A review into the PBS framework acknowledges bus transport as a crucial component of the transport map.

"Bus transport is a key part of the public transport network which contributes significantly to facilitating the movement of people to and from work and around cities and urban communities," an NTC report says.

"Improved transport productivity can, therefore, reduce the cost of moving people and freight and, ultimately, the cost to consumers for goods and services."

Longer buses are currently assessed as ‘Class 2’ vehicles, meaning they are subject to restricted road access.

But the bus and coach industry argued the manoeuvrability requirements were too restrictive for passenger-carrying heavy vehicles.

The Bus Industry Confederation (BIC) offered the example of a 14.5m coach with standard steerable axle settings. Despite meeting PBS requirements for "frontal swing, swept path and steer axle friction" the vehicle fails level two access requirements because of a tail swing 20mm greater than the allowable 350mm.

"This results in the vehicle being classed as a level 4 vehicle which is only able to operate on road train routes," BIC wrote to the PBS review.

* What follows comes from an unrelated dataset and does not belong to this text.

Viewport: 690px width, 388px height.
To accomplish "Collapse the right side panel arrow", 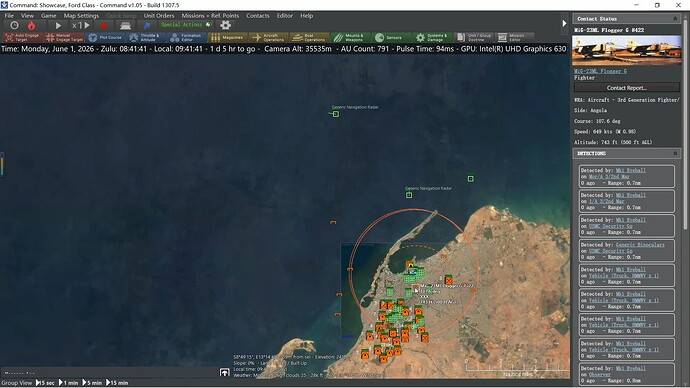I will pyautogui.click(x=565, y=23).
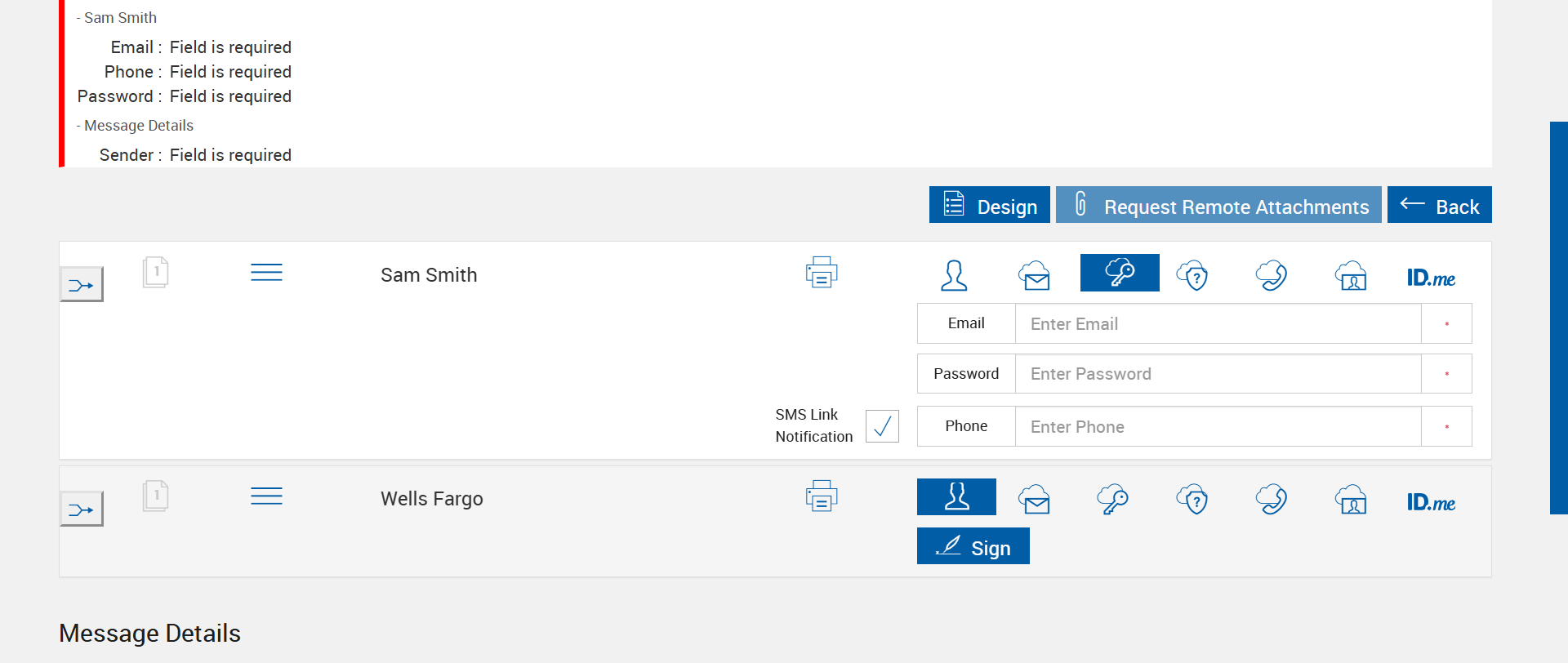The width and height of the screenshot is (1568, 663).
Task: Choose security question authentication for Wells Fargo
Action: (1192, 499)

"We have in effect a 14.5m coach being placed in the same category as a 53.5m road train."

’UNIQUE PERFORMANCE REQUIREMENT’
The NTC says the new bus level could be based on migrating existing permitted bus routes and developing unique performance requirements based on the conditions appropriate to these routes.

"Vehicles using these routes would need to be primarily for the transport of people and meet all level 1 requirements with the exception of low speed swept path, frontal and tail swing requirements," the NTC says.

"Limits for these manoeuvrability requirements could be derived by reviewing the fleet of vehicles currently using the controlled access bus routes, thereby ensuring that approved PBS buses will be no worse than current vehicles operating on these routes."

Like freight vehicles, the bus sector could then develop so-called ‘blueprint’ vehicles to fast-track road access.

Manufacturers will drive the creation of new "achievable, realistic" PBS-compliant designs, the NTC says, and will be allowed to sell pre-approved vehicles to operators.

"Controlled access buses fulfil a different role in society to freight vehicles and generally have a different public perception of risk and social reward," the NTC paper says.

Meanwhile, the NTC report finds the reluctance of councils and road agencies to allow road access to PBS vehicles as the primary drag on the slow take-up of the scheme.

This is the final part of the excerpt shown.